What is available in between a cheap drip system and an expensive automatic system? This page has a good summary of the options: drip, French press, vacuum, Moka-pot, pour over (manual drip), and Aeropress.

Based on my friend Jim's comments and my previous experience with French presses, I started my search with vacuum coffee pots. This page has a detailed history of the evolution of the vacuum coffee pot. It is a case study in incremental improvements in a technology. The magic of vacuum pots is that they introduce the water to the coffee grounds at about 200 degrees Fahrenheit, a temperature deemed ideal for drawing out just the right coffee oils and chemicals. With manual vacuum pots, the brewer can steep the grounds as long as desired, so the brewer has great control over the strength of the resulting brew. Electric vacuum pots are easier than manual pots, but they lack brewing time controls. Much more on the trade-offs between manual and electric vacuum pots here.

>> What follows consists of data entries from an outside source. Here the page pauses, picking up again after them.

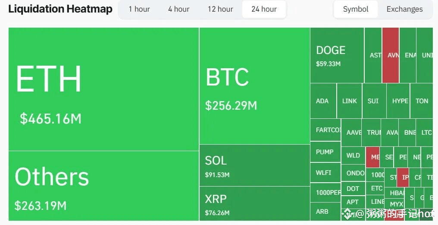The width and height of the screenshot is (438, 225).
Task: Select the DOGE $59.33M tile
Action: tap(337, 55)
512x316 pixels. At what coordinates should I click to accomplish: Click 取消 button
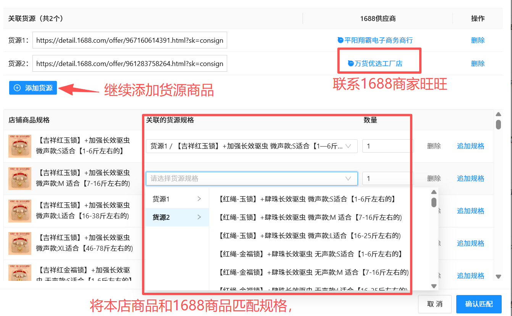click(435, 304)
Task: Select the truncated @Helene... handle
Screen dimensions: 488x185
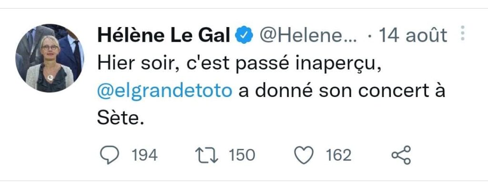Action: pos(308,35)
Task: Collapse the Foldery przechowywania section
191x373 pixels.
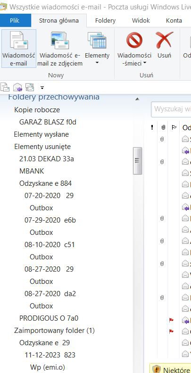Action: (137, 99)
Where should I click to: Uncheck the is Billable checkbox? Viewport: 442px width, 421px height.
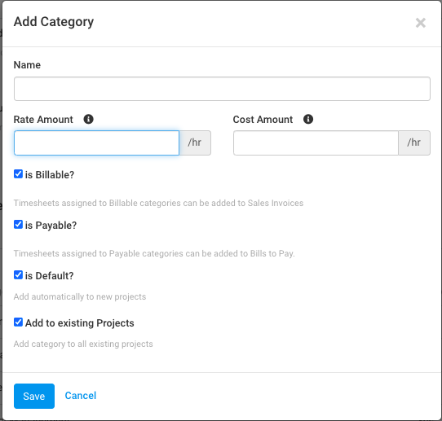tap(18, 174)
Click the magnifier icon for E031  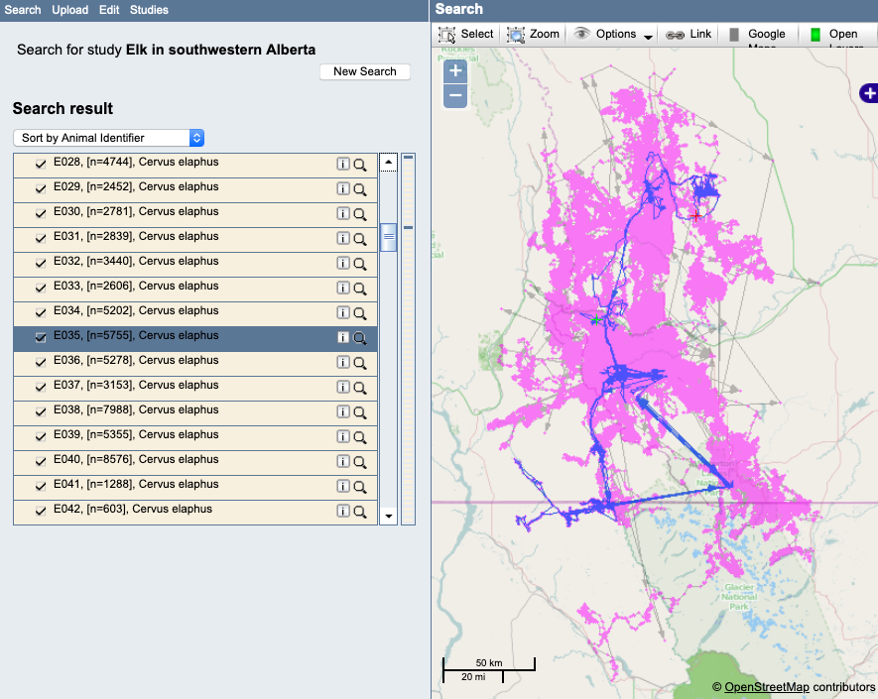[x=360, y=238]
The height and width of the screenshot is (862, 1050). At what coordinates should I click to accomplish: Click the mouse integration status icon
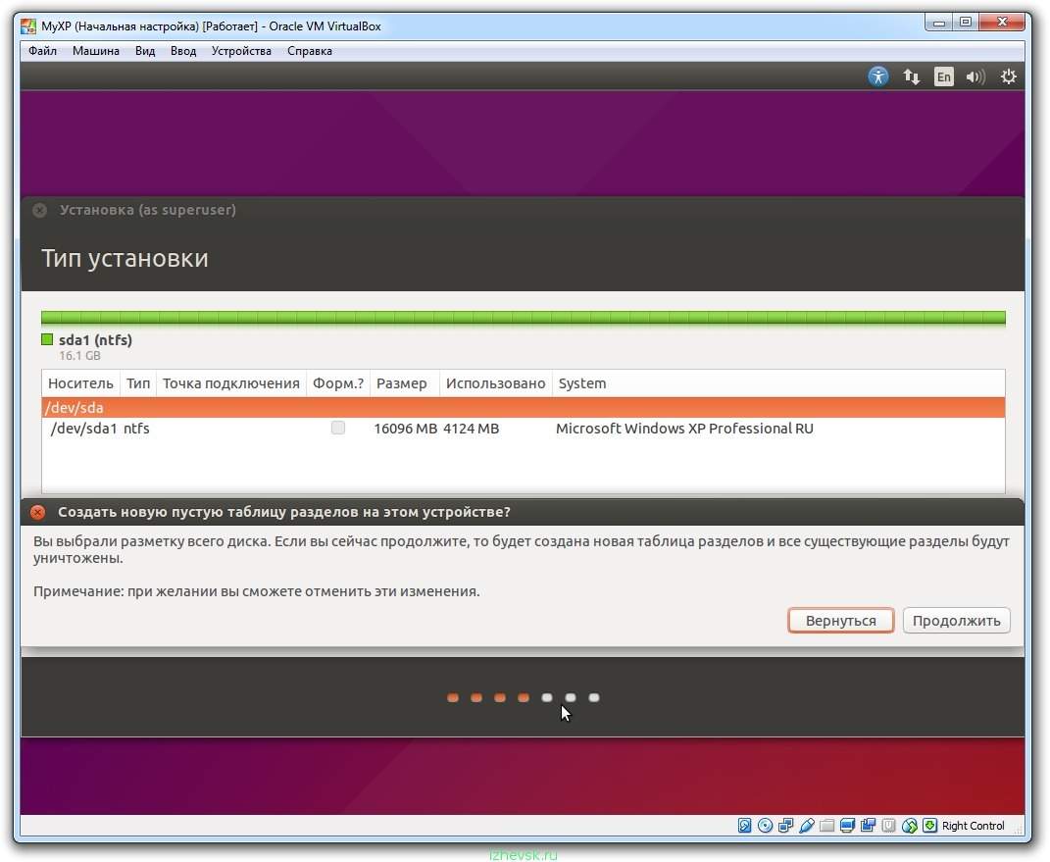point(910,826)
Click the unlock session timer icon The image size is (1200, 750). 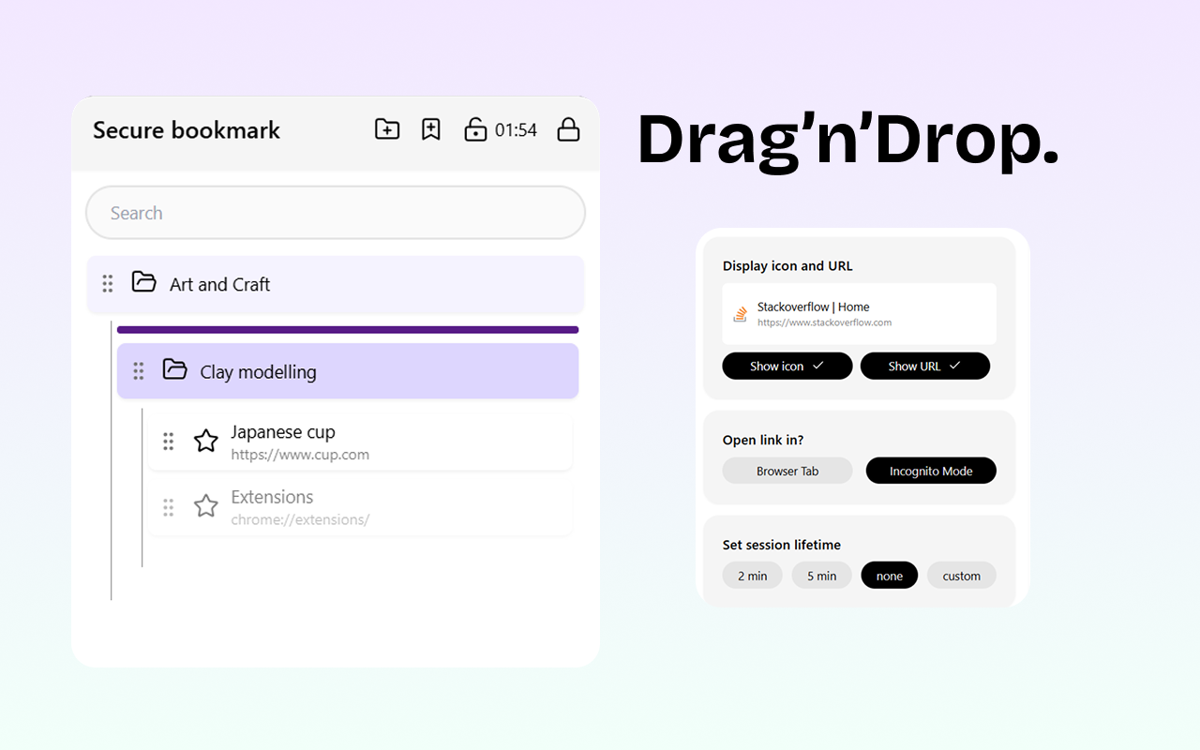click(x=475, y=129)
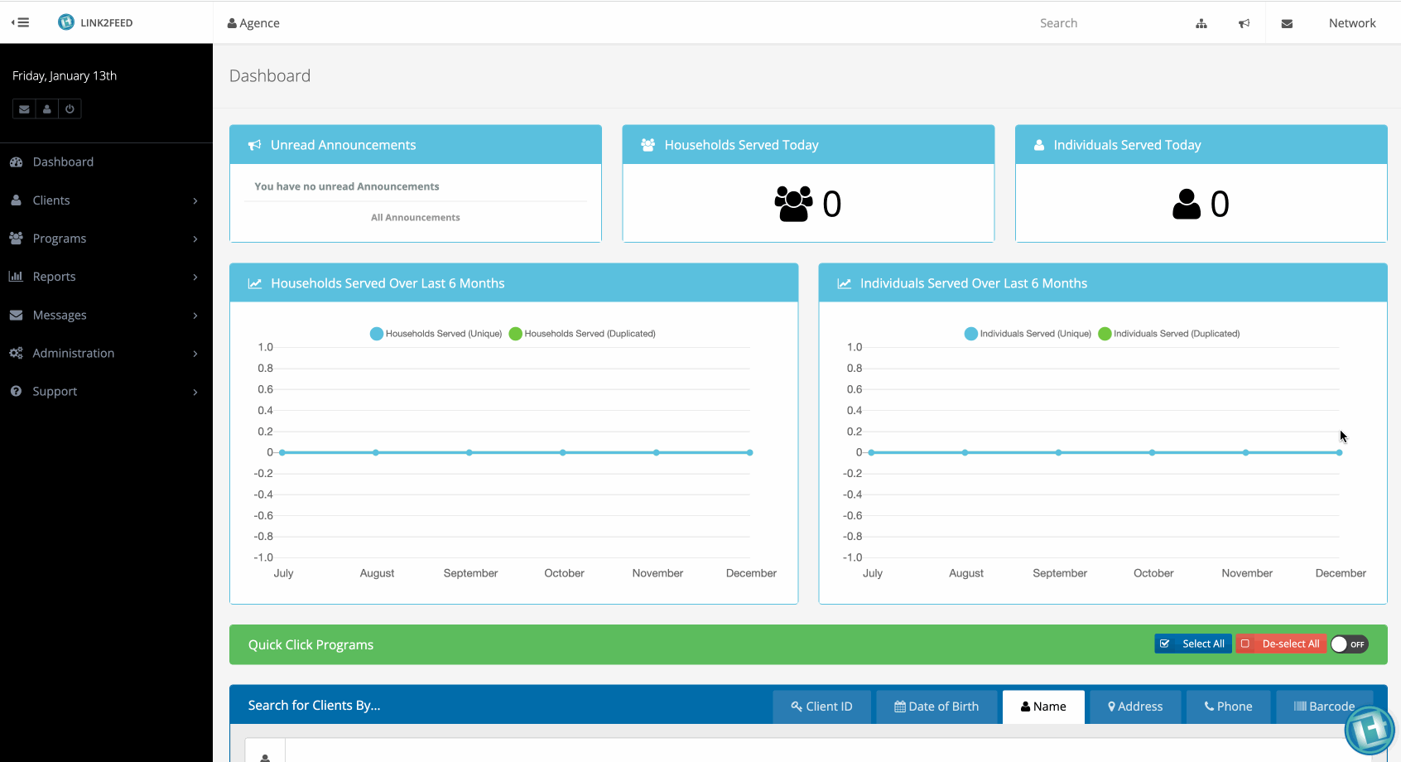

Vacuum pots have three major drawbacks, though: 1) it takes time to make a pot, 2) it takes time to clean up, and 3) the parts break easily. The resulting coffee from vacuum pots is universally acclaimed, so vacuum pots are a great way to brew if you have time and you are careful. The current generation of vacuum pots incorporates a great deal of technology into very elegant designs.

Here's a beautiful old Sunbeam vacuum pot in action



I ended up buying the Aeropress, though. Why? Well, I don't have the Aeropress yet, so I can tell you only what I read. The Aeropress is a kind of upside-down French press that seems to avoid the thing I don't like about French presses, namely too many grounds left in the brew. Like the vacuum pot, the Aeropress receives universal acclaim for the resulting brew. Unlike the vacuum pot, the Aeropress is easy to use, easy to clean, and made out of plastic that won't break if you drop it. Both the manual vacuum pot and the Aeropress are portable, so you can take them camping and heat water on stoves or alcohol lamps. The Aeropress has an advantage that you can heat the water in a microwave, so it's simple at home and great for hotel travel.

After reading about how the vacuum pot brewed coffee at the ideal temperature, it was confusing that the Aeropress brews its best coffee at a temperature about 30 degrees cooler. The Aeropress people believe that the temperature difference may be a function of how the water cools as it flows through the grounds. My hunch is that different systems have different temperature and pressure points for optimal coffee extraction.

Oh, yes, and the Aeropress is about a third the price of a good vacuum press.

Having decided on a brewing system, I started learning about bean grinding. Or milling, as some would have it. The world of coffee grinders and coffee mills has the same trade-offs as the world of brewing systems. Coffee grinders that use blades are fine for drip coffee and may work okay for other brewing systems. The main advantage of the blade systems is price. The disadvantages are lack of consistency in fineness, and possible overheating and burning of the coffee during grinding.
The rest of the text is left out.